Esercizi
#1 Puoi riportare il testo sull'IVA nel concordato preventivo, tutto ciò che va da "Una società in" giù fino a "a tale norma.", sostituendo "ammissione" con "accesso"?
#2 Sapresti proseguire il testo sull'IVA nel concordato preventivo a partire dalla sua ultima frase?

Testo fornito
Considerazioni critiche alla tesi della Cassazione sull’infalcidiabilità dell’IVA

Enrico Stasi
12 Aprile 2012

È inammissibile la proposta di concordato preventivo che non preveda alcun soddisfacimento per i creditori chirografari e che chieda pertanto agli stessi di rinunciare integralmente alle loro ragioni di credito. Da ciò l'irrilevanza della pur plausibile questione di costituzionalità, in rapporto agli artt. 3 e 24 della Costituzione, dell'art.182 ter l. fall. così come interpretato dalla Corte di cassazione con sentenza n. 22931/2011, che, nell'affermare il carattere meramente facoltativo della transazione fiscale, ha tuttavia ritenuto l'intangibilità dell'imposta sul valore aggiunto. (Massima non ufficiale)
Massima

È inammissibile la proposta di concordato preventivo che non preveda alcun soddisfacimento per i creditori chirografari e che chieda pertanto agli stessi di rinunciare integralmente alle loro ragioni di credito. Da ciò l'irrilevanza della pur plausibile questione di costituzionalità, in rapporto agli artt. 3 e 24 della Costituzione, dell'art.182 ter l. fall. così come interpretato dalla Corte di cassazione con sentenza n. 22931/2011, che, nell'affermare il carattere meramente facoltativo della transazione fiscale, ha tuttavia ritenuto l'intangibilità dell'imposta sul valore aggiunto. (Massima non ufficiale)

Il caso

Una società in liquidazione, che aveva chiesto al Tribunale di Milano l'ammissione alla procedura di concordato preventivo proponendo il pagamento in misura percentuale dei soli creditori privilegiati, tra cui i crediti dell'erario per l'IVA, si è difesa dalla contestazione di inammissibilità della domanda eccependo l'incostituzionalità, in relazione agli artt. 3 e 24 della Costituzione, dell'art. 182-ter, della lettura data dalla Cassazione a tale norma.
Il Tribunale, per condividendo i dubbi della società ricorrente sulla ragionevolezza dell'interpretazione accolta dal Supremo Collegio, ha tuttavia ritenuto inutile verificare la sussistenza delle condizioni per sollevare la questione di illegittimità costituzionale in considerazione del fatto che la domanda, offrendo zero ai creditori chirografari, doveva, in ogni caso, dichiararsi inammissibile.
La decisione in commento, che ritengo personalmente condivisibile in punto inammissibilità di una domanda di concordato che preveda la remissione totale dei crediti chirografari, offre lo spunto per svolgere alcune considerazioni critiche sulla chiave di lettura fornita dalla Cassazione in merito delle disposizioni dettate dall'art. 182-ter.

Materiale fornito
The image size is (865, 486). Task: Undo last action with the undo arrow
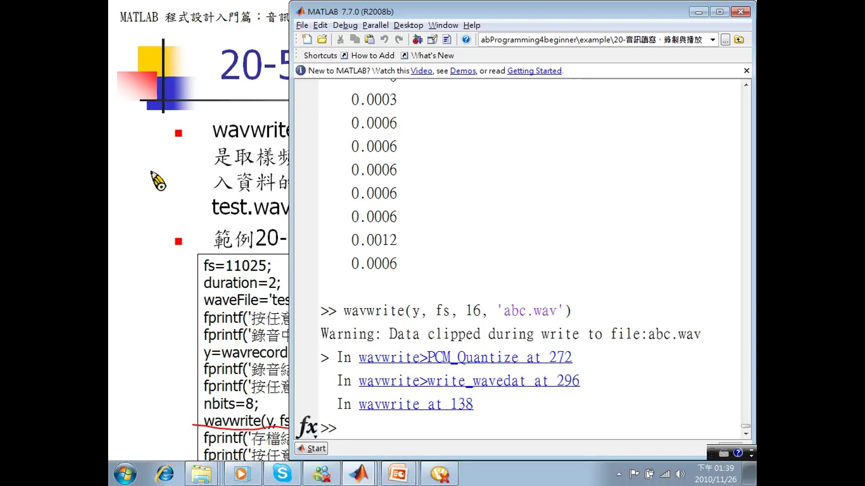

Soluzioni
#1
Una società in liquidazione, che aveva chiesto al Tribunale di Milano l'accesso alla procedura di concordato preventivo proponendo il pagamento in misura percentuale dei soli creditori privilegiati, tra cui i crediti dell'erario per l'IVA, si è difesa dalla contestazione di inammissibilità della domanda eccependo l'incostituzionalità, in relazione agli artt. 3 e 24 della Costituzione, dell'art. 182-ter, della lettura data dalla Cassazione a tale norma.

#2
Alcune considerazioni critiche alla tesi della Cassazione

Come è noto, la Suprema Corte, con due sentenze di pari data (Cass. 4 novembre 2011, n. 22931 e n. 22932; per un approfondito commento a quest'ultima sentenza, si veda: S. Ambrosini – M. Aiello, La transazione fiscale ex art. 182-ter l.fall. nella sentenza n. 22932/2011 della Cassazione: contribuenti allegri…ma non troppo, in Ilfallimentarista.it), ha mostrato di aderire alla tesi, già prospettata nei lavori scientifici di colui che delle sentenze è il relatore (V. Zanichelli, I concordati giudiziali, Torino, 2010, 277 ss.), secondo la quale il ricorso alla transazione fiscale in sede concordataria sarebbe bensì facoltativo, ma i crediti relativi all'imposta sul valore aggiunto, alle ritenute fiscali operate e non versate e ai tributi costituenti risorse proprie dell'Unione Europea dovrebbero essere in ogni caso soddisfatti per il loro intero ammontare, pena l'inammissibilità della domanda di concordato, stante la natura sostanziale della previsione di cui al primo comma del menzionato art. 182-ter in tema di trattamento dei crediti erariali.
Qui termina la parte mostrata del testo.